Fawzi al-Odah, 37, boarded a Kuwaiti government plane at 5:30 am (1030 GMT), said Lieutenant Colonel Myles Caggins. He is the first inmate freed since late May, bringing the total number of detainees at the prison on a U.S. naval base in Cuba to 148.
His release comes a day after a major election defeat for U.S. President Barack Obama, a Democrat, who blames Congress for blocking his attempts to close the controversial jail.

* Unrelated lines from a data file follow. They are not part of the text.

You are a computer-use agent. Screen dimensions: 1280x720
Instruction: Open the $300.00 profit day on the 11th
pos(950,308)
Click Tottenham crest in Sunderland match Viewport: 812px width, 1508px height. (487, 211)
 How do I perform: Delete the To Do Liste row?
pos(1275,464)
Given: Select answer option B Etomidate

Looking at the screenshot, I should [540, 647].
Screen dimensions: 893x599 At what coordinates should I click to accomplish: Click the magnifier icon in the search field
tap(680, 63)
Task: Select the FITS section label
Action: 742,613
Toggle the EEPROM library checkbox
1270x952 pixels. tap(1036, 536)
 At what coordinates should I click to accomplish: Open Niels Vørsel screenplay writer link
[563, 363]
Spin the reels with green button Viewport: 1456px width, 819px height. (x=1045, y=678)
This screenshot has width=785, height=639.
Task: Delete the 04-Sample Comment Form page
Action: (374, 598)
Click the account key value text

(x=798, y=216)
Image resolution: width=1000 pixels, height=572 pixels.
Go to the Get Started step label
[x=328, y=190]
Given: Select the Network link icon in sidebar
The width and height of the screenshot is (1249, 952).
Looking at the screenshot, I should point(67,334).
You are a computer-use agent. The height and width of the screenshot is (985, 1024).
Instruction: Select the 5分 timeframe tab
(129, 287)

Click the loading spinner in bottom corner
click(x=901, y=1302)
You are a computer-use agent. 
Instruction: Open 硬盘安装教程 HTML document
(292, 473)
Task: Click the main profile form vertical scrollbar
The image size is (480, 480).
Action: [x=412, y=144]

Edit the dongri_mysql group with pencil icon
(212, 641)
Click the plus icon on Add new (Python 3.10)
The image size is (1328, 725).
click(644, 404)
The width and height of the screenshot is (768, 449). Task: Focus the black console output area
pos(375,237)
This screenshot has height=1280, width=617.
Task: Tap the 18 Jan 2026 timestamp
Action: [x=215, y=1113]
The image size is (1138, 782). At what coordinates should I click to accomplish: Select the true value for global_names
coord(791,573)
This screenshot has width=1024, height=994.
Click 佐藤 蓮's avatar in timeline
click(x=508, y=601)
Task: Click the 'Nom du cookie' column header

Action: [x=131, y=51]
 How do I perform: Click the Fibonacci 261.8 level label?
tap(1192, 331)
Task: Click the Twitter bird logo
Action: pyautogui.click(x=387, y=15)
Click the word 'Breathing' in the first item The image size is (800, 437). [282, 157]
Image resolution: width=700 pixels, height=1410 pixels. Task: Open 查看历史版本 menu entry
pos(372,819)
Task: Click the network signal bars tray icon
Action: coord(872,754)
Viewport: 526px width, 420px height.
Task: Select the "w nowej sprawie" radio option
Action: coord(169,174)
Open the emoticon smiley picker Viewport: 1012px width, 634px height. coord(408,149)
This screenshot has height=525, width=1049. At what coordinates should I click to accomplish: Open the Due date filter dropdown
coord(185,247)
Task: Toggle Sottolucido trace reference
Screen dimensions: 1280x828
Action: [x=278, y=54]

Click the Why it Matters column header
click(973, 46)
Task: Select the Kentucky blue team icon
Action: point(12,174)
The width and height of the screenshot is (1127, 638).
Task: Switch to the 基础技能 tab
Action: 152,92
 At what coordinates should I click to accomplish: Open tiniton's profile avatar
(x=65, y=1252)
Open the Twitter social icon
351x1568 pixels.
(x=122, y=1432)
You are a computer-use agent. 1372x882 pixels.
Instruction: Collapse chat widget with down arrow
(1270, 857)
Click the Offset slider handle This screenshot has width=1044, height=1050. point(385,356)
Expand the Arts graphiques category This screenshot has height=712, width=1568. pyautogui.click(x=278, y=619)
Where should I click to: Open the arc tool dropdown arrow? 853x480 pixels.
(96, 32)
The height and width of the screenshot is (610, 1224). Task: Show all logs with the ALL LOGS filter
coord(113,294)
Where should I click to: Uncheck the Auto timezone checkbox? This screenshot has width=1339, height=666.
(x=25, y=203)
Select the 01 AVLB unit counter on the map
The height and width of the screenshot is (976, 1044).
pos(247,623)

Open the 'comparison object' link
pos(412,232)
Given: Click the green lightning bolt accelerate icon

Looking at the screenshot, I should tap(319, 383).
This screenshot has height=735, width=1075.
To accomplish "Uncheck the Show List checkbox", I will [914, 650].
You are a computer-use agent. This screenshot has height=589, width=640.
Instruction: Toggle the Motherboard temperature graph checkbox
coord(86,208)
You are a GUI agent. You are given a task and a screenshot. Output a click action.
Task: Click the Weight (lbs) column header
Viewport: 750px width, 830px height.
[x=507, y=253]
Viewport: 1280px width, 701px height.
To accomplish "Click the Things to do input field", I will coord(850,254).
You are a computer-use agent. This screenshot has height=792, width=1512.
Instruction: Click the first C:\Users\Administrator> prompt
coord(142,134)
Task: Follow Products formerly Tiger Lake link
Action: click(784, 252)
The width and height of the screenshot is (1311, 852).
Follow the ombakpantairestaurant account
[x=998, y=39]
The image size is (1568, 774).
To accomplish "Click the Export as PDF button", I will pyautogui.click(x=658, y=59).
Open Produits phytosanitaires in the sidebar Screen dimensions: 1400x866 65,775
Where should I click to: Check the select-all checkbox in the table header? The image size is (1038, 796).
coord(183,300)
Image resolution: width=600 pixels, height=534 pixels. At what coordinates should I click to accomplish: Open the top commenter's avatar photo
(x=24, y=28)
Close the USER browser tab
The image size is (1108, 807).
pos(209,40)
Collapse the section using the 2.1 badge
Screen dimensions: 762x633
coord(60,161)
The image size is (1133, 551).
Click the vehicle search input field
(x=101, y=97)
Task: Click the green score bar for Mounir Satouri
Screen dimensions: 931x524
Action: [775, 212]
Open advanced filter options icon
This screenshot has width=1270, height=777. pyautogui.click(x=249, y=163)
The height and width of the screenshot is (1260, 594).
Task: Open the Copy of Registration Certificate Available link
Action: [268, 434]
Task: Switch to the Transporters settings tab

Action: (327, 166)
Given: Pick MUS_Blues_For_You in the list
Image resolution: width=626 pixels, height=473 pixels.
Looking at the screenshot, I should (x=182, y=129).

Republicans will now control both congressional chambers, for the first time since 2006.
Al-Odah and fellow Guantanamo detainee Fayez Al Kandari were arrested in northern Pakistan in late 2001 by tribesmen who sold them to the Pakistani army who in turn handed them over to the United States.
At a hearing in July, Guantanamo's Periodic Review Board "determined that continued law of war detention of the detainee does not remain necessary to protect against a continuing significant threat to the security of the United States."
However, the board ruled that Al Kandari "almost certainly retains an extremist mindset and had close ties with high-level Al-Qaida leaders in the past," and recommended against his release.